Christian house church. Dura Europos, Syria, about 240-256
Externally indistinguishable from its neighbors, the house was entered from an alley. Its courtyard was enclosed on three sides by rooms of varying sizes and on the fourth by a portico. The remodeling of the house involved little structural change. A partition wall between two rooms on the south side of the courtyard was demolished to create an assembly hall (16 feet 5 inches x 42 feet 8 inches) for as many as sixty-five to seventy-five persons, and a low platform was set against its short eastern wall.

This dais evidently marked the spot where the presiding official of the congregation either sat or stood, but its precise use is otherwise unknown.
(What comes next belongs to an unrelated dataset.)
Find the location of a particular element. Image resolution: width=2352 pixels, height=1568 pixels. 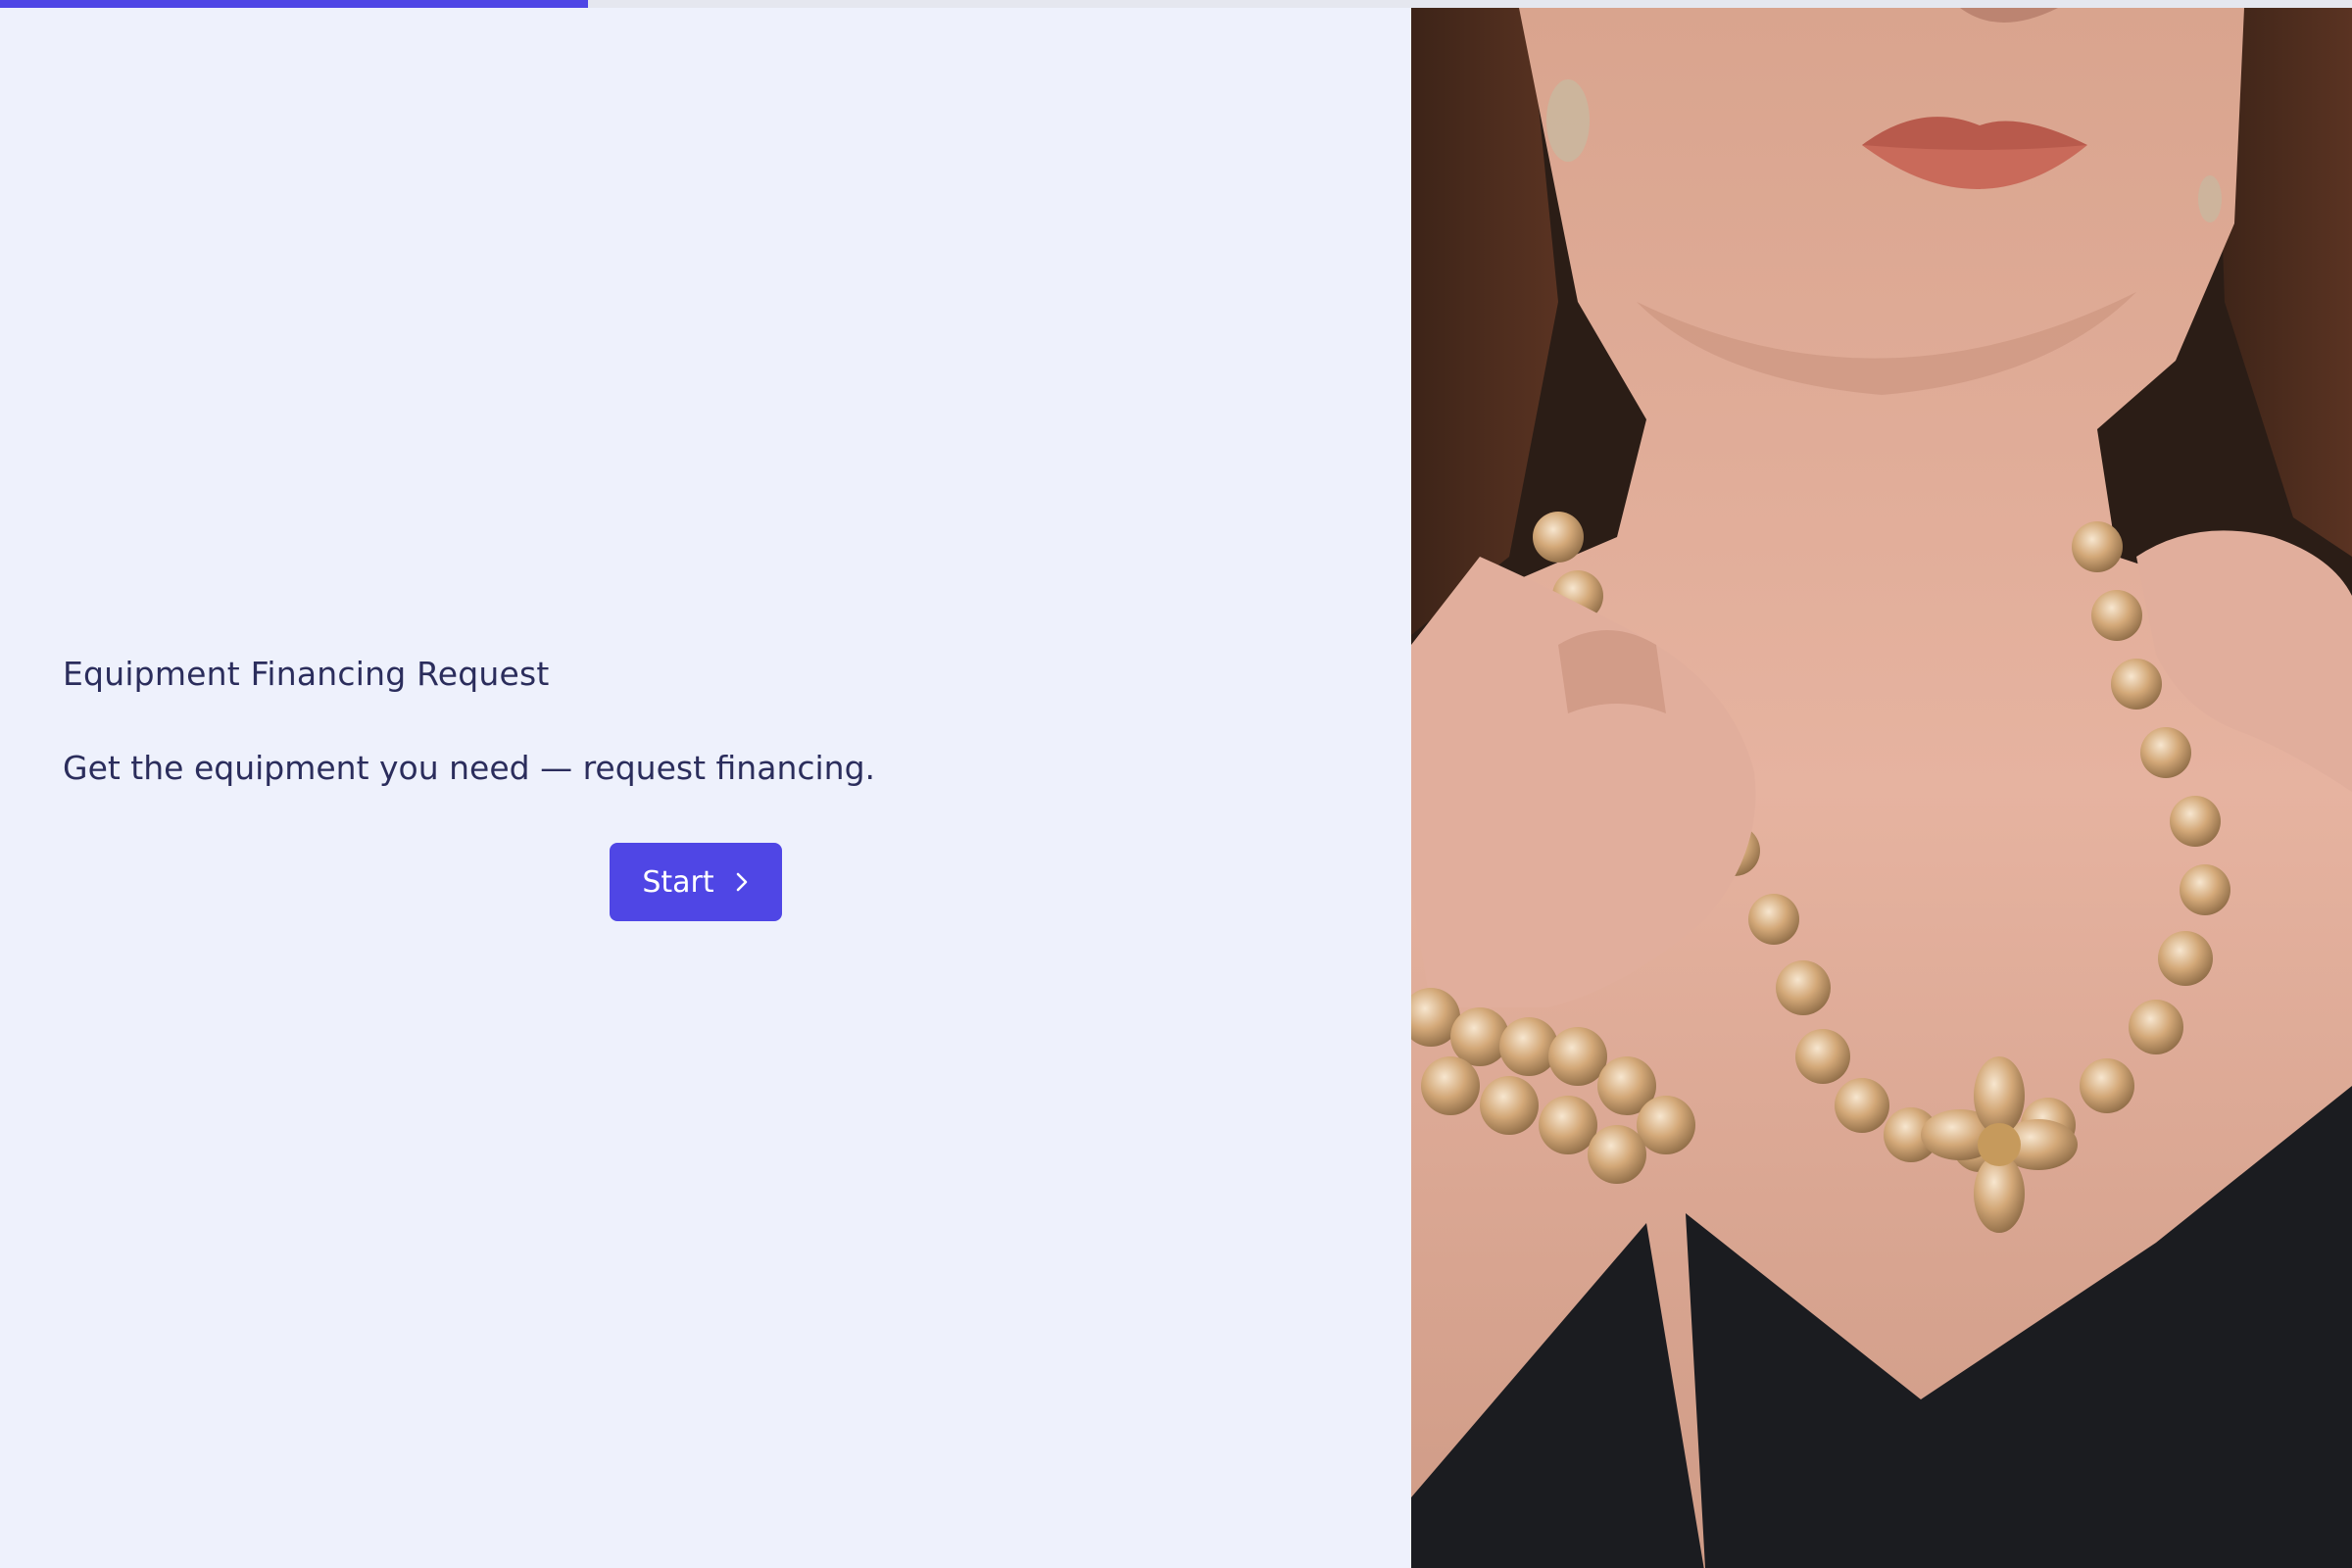

start-button: Start is located at coordinates (696, 882).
In the northwest corner room a large brick and rubble basin, set into the floor for a font and surmounted by a heavy vaulted baldachin, was installed against its west wall. As in other religious structures in Dura Europos, including the synagogue (nos. 341, 358), the walls of this room were completely covered with paintings (now in bad condition; no. 360); but it was the only room so adorned.
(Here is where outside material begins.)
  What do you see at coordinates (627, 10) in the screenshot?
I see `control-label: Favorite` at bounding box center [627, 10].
As in those other structures, the most important part of the religious edifice was provided with murals, with one wall as the focal area. The room is thought by most scholars to be a baptistery. The room to the south (13 x 23 feet) may have served not only for the instruction of candidates for baptism, but also for the catechumens, who could hear, but not see, the Mass of the Faithful in the hall of assembly in the south wing of the house.
The house may not have been built until about 232/233; its conversion to a house church, including the installation of the font and canopy, has been attributed to the 240s. Since Dura Europos was destroyed by the Sassanian Persians in about 256, the converted house served the Christians for no more than ten to fifteen years.
This provides important information about the origins of early church architecture. It represents one of several types of the Early Christian house churches and must be typical of the Mesopotamian but not of the Mediterranean form of the house church. This building is the earliest, the best- preserved, and the most securely dated house church so far found; and it is the only surviving church antedating the fifth century with a cycle of pictorial biblical wall decoration.
bibliography: Von Gerkan, 1964; Wessel, 1966; Kraeling, 1967.